GeneScissors: a comprehensive approach to detecting and correcting spurious transcriptome inference due to RNAseq reads misalignment.

Zhaojun Zhang1, Shunping Huang1, Jack Wang1, Xiang Zhang2, Fernando Pardo Manuel de Villena4, Leonard McMillan1, and Wei Wang3

1Department of Computer Science, University of North Carolina at Chapel Hill, Chapel Hill, NC.
2Department of Electrical Engineering and Computer Scince, Case Western Reserve University, Cleveland, OH.
3Department of Computer Science, University of California, Los Angles, CA.
4Department of Genetics , University of North Carolina at Chapel Hill, Chapel Hill, NC.
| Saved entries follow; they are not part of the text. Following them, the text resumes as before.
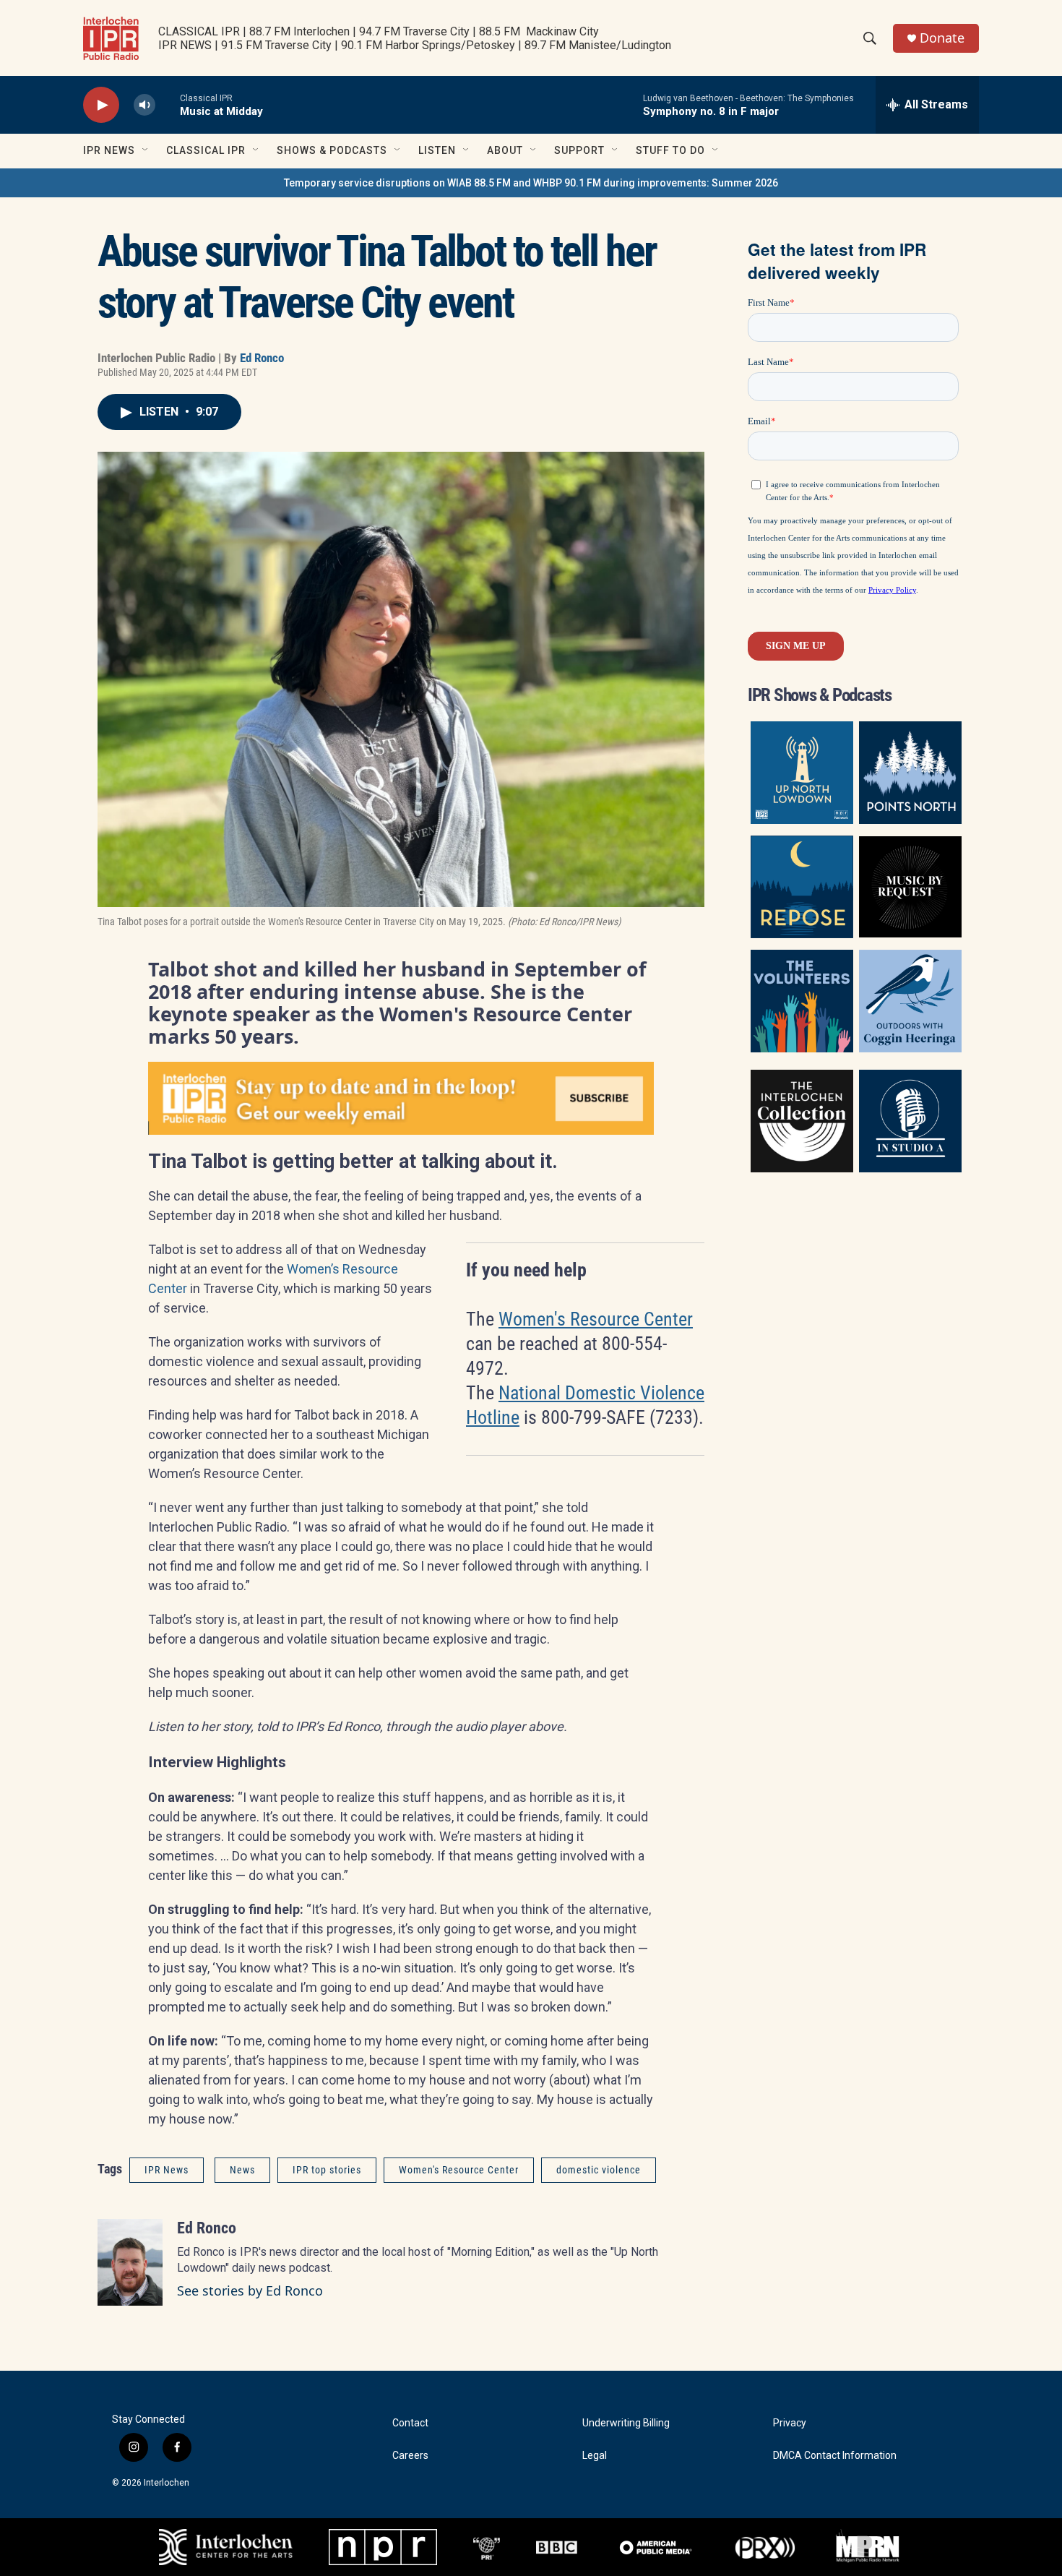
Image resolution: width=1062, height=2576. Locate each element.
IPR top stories (327, 2170)
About (505, 150)
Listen (437, 150)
RNA-seq techniques provide an unparalleled means for exploring a transcriptome with deep coverage and base pair level resolution. Various analysis tools have been developed to align and assemble RNA-seq data, such as the widely used TopHat/Cufflinks pipeline. A common observation is that a sizable fraction of the fragments/reads align to multiple locations of the genome. These multiple alignments pose substantial challenges to existing RNA-seq analysis tools. Inappropriate treatment may result in reporting spurious expressed genes (false positives), and missing the real expressed genes (false negatives). Such errors impact the subsequent analysis, such as differential expression analysis. In our study, we observe that about 3.5% of transcripts reported by TopHat/Cufflinks pipeline correspond to annotated nonfunctional pseudogenes. Moreover, about 10.0% of reported trascripts are not annotated in the Ensembl database. These genes could be either novel expressed genes or false discoveries. We examine the underlying genomic features that lead to multiple alignments and investigate how they generate systematic errors in RNA-seq analysis. We develop a general tool, GeneScissors, which exploits machine learning techniques guided by biological knowledge to detect and correct spurious transcriptome inference by existing RNA-seq analysis methods. In our simulated study, GeneScissors can predict spurious transcriptome calls due to misalignment with an accuracy close to 90%. It provides substantial improvement over the widely used TopHat/Cufflinks or MapSplice/Cufflinks pipelines in both precision and F-measurement. On real data, GeneScissors reports 53.6% less pseudogenes and 0.97% more expressed and annotated transcripts, when compared with the TopHat/Cufflinks pipeline. In addition, among the 10.0% unannotated transcripts reported by TopHat/Cufflinks, GeneScissors finds that more than 16.3% of them are false positives.